Start of SUPPLIED PASSAGE
This law can be stated in a number of ways:
Energy can neither be created nor be destroyed but one form of energy can be converted to the other.
Or

Whenever energy in one form disappears, an equivalent amount of energy in another form must appear.
Or

Some total energy of system & surroundings taken together remain constant.
Or

The energy of the universe is conserved.

The validity of 1st law:

There is no direct & absolute proof in favor of this law as it is based on human experiences. It is rectified by the full observations:

It is impossible to construct a perpetual motion machine i.e. machine which produces work without the expenditure of energy.

Joule conducted a number of exp regarding the conversion of work into heat; he found that for energy 4.184 of worked one, 1 calorie of heat is produced irreversible of the manner how that work is done.

Moreover, the same amount of work done produces the same amount of energy, irrespective of the manner how that work is done.
End of SUPPLIED PASSAGE
PROBLEMS TO SOLVE:
[1] Alter the part of the passage on the first law that opens with the words containing "The energy of" and closes with "irreversible of the manner how that work is done.", putting "perpetual motion device" in place of "perpetual motion machine".
[2] According to the passage on the first law, why is there no direct and absolute proof in favor of this law?
The records play no part in this work.
Start of DATA EXCERPTS
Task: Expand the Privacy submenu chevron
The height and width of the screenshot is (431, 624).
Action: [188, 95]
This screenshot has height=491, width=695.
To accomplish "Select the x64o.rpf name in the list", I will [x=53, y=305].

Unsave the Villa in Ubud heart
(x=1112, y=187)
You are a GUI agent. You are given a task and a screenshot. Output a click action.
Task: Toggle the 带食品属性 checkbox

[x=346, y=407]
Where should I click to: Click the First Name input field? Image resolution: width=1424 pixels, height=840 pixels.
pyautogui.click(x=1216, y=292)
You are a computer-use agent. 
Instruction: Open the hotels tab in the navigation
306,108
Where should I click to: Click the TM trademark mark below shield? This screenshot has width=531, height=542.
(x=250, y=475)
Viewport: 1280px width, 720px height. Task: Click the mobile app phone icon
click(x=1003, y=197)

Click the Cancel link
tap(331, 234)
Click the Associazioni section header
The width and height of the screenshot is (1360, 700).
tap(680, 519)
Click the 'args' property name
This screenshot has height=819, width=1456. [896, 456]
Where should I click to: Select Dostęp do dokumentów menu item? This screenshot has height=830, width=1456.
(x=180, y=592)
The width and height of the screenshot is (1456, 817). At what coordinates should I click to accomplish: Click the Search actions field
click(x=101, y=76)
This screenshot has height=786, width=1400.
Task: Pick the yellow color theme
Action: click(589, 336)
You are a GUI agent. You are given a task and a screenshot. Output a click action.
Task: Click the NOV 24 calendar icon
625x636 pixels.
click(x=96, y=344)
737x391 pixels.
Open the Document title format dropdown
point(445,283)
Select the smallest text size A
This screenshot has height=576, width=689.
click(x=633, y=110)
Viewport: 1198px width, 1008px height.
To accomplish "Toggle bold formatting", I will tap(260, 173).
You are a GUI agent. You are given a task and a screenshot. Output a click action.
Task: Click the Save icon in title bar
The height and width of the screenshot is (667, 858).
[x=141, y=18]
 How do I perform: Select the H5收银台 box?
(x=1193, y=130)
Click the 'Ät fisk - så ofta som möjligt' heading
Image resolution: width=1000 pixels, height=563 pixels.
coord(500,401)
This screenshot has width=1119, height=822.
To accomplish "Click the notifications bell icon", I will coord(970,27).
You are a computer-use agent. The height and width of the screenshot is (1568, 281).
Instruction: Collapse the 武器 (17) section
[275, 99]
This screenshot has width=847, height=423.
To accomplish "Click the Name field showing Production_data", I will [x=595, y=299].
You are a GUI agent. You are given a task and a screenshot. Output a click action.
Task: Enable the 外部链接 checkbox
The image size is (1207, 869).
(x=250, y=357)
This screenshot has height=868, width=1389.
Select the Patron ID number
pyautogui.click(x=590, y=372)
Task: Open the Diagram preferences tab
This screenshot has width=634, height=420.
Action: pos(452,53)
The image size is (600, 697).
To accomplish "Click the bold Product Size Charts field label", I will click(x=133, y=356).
End of DATA EXCERPTS
SOLUTIONS FOR EACH TASK:
[1]
The energy of the universe is conserved.

The validity of 1st law:

There is no direct & absolute proof in favor of this law as it is based on human experiences. It is rectified by the full observations:

It is impossible to construct a perpetual motion device i.e. machine which produces work without the expenditure of energy.

Joule conducted a number of exp regarding the conversion of work into heat; he found that for energy 4.184 of worked one, 1 calorie of heat is produced irreversible of the manner how that work is done.

[2] It is based on human experiences.